"""

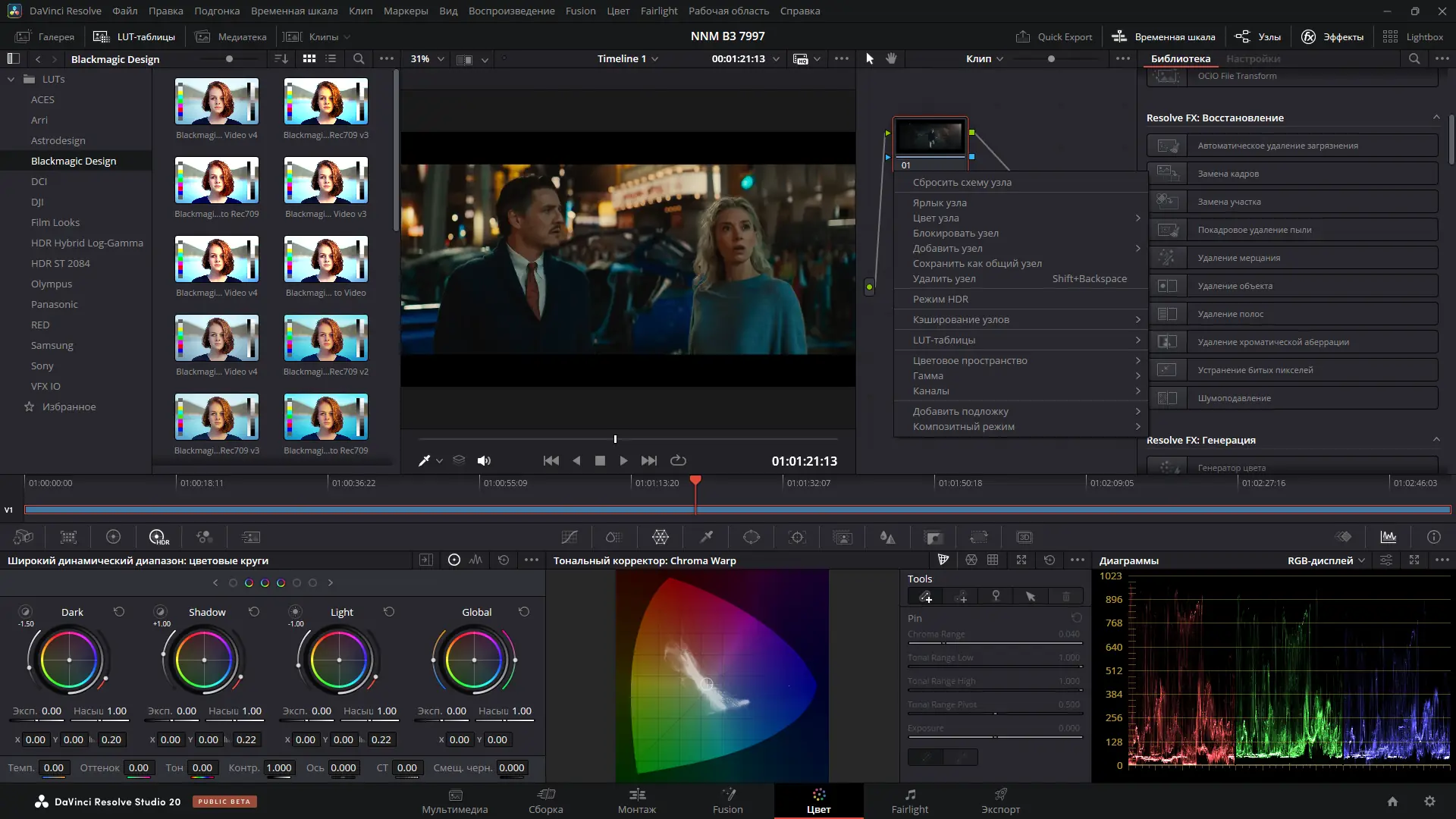
Task: Open the HDR color wheels palette icon
Action: [x=158, y=537]
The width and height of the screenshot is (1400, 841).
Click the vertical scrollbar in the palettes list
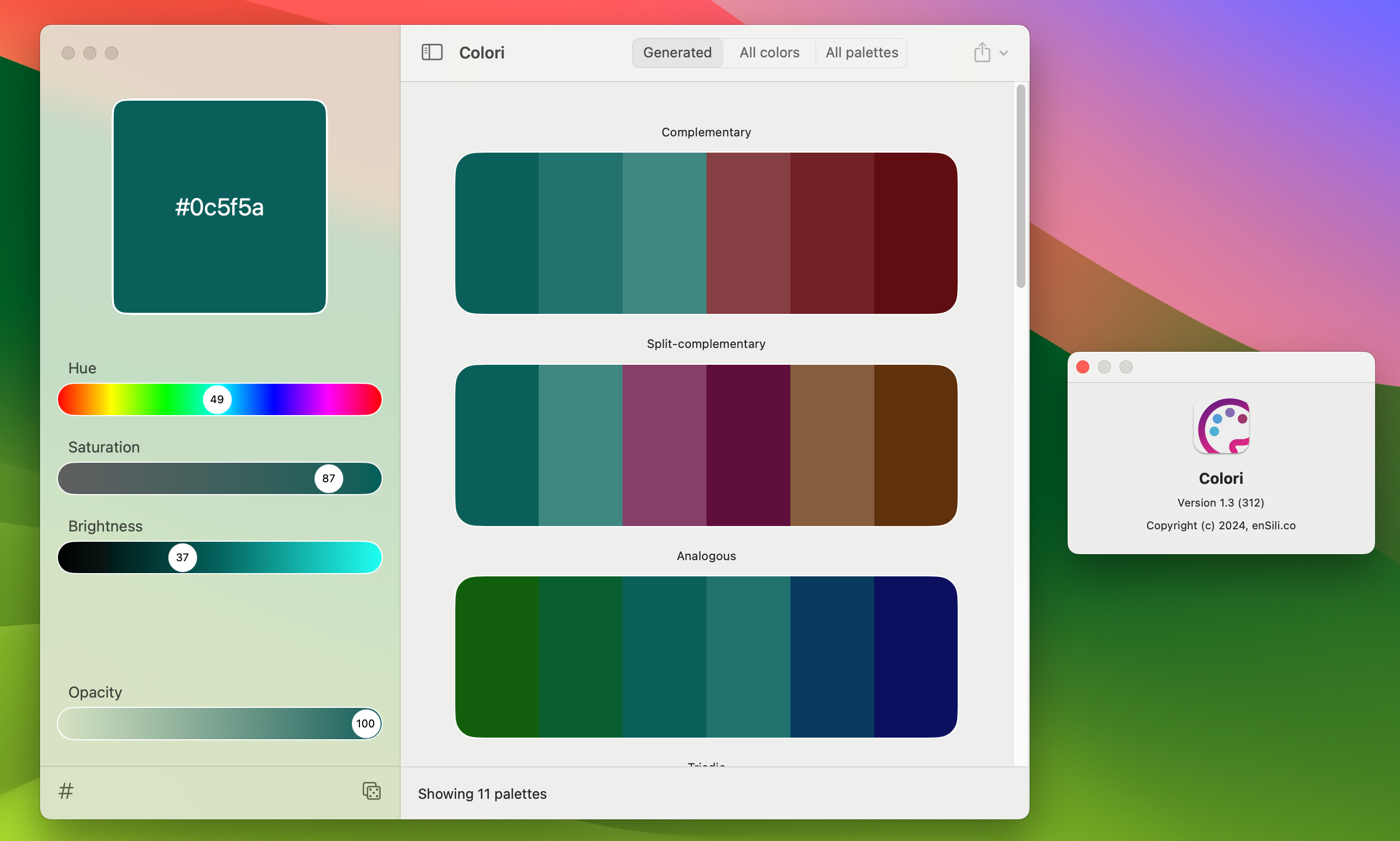pyautogui.click(x=1019, y=184)
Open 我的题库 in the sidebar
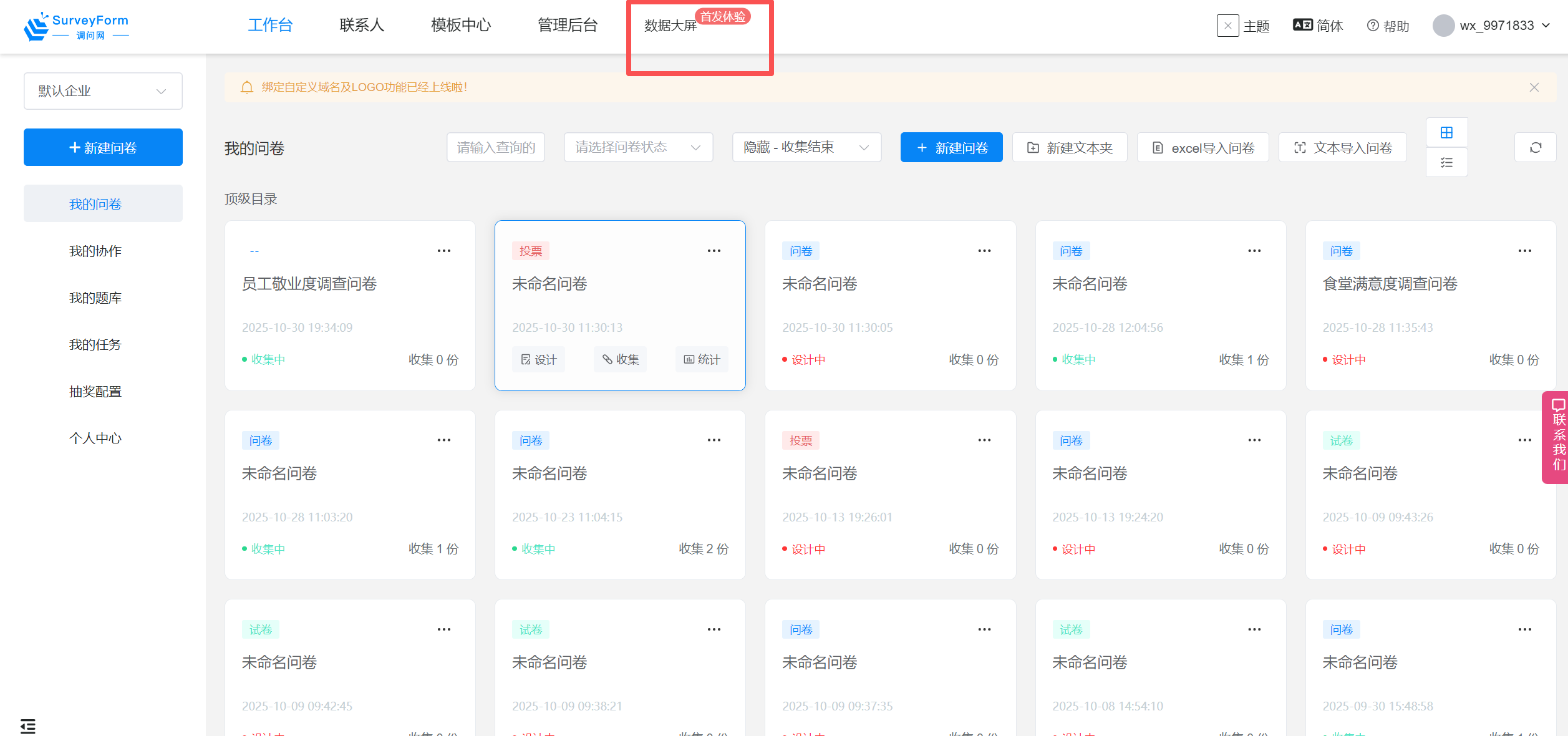Screen dimensions: 1568x736 (x=95, y=298)
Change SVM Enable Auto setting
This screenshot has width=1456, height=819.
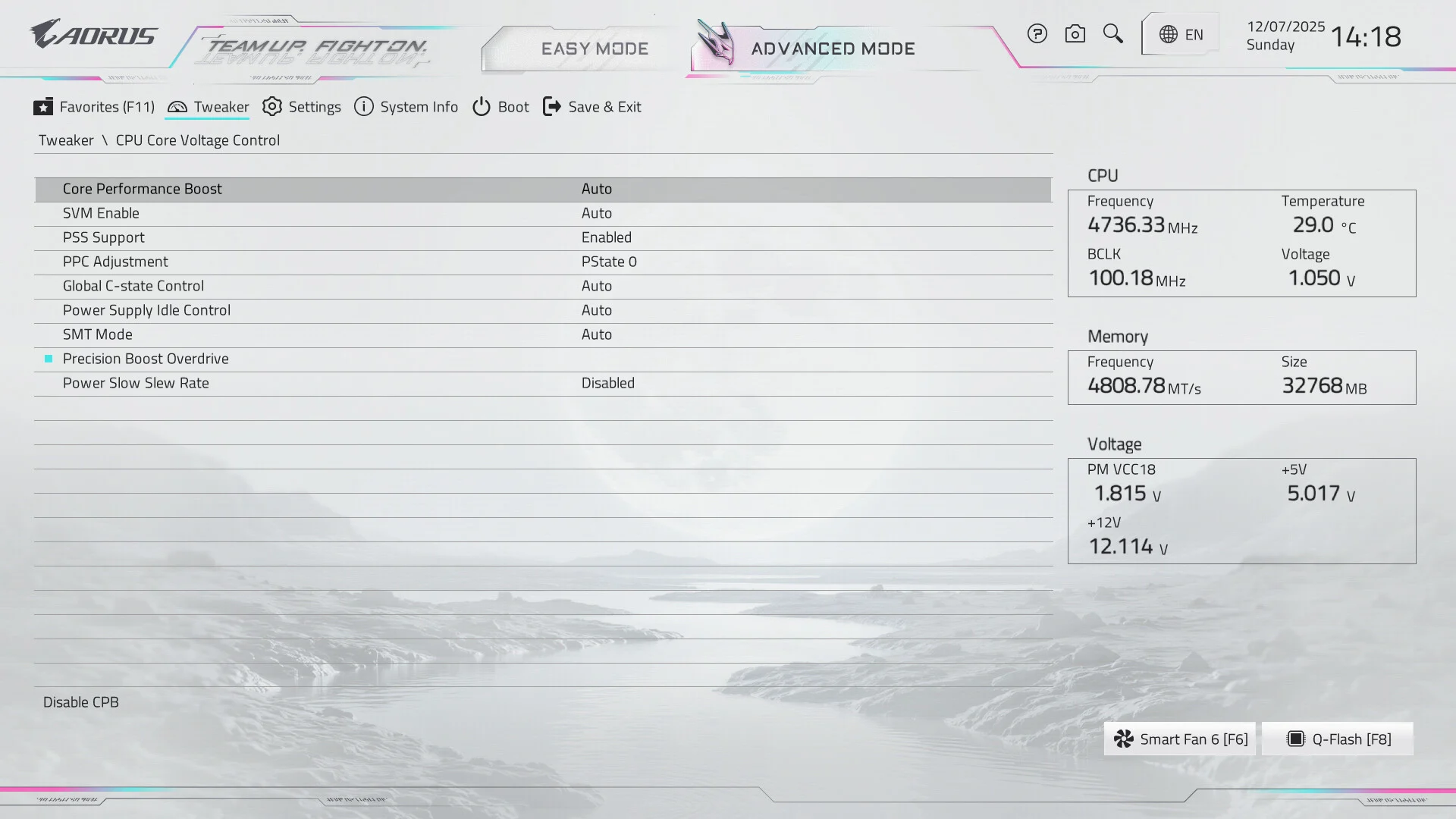click(x=597, y=213)
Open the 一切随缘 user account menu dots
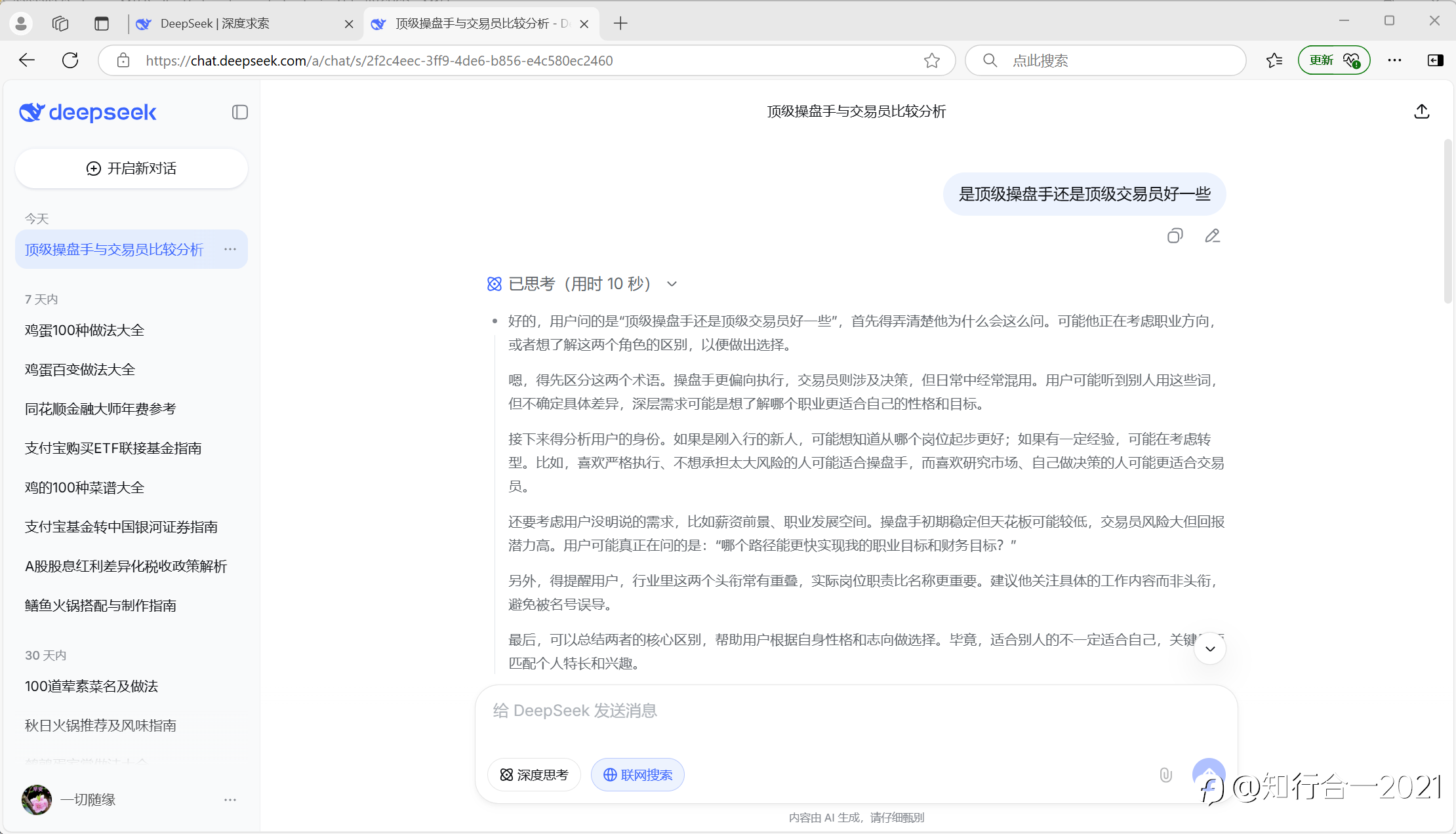Image resolution: width=1456 pixels, height=834 pixels. point(230,800)
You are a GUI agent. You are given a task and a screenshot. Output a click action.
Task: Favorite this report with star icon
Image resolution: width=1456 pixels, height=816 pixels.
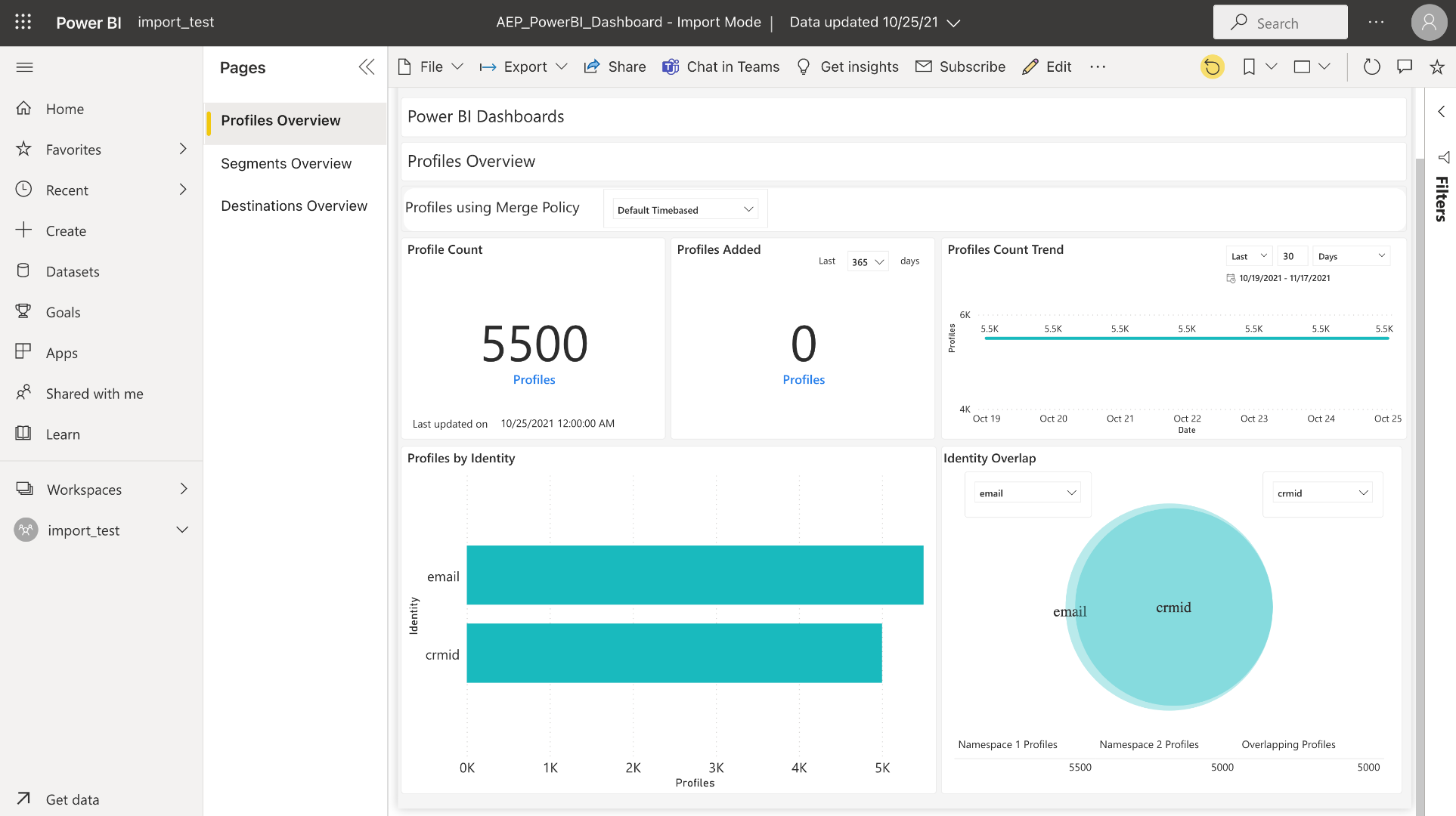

"""

→ About this exercise
After locating the line with "You are a GUI" in the listing above, transcribe it and every line after it to the last, exactly, with no pictures.

→ Problem solution
You are a GUI agent. You are given a task and a screenshot. Output a click action.
Task: Favorite this report with star icon
Image resolution: width=1456 pixels, height=816 pixels.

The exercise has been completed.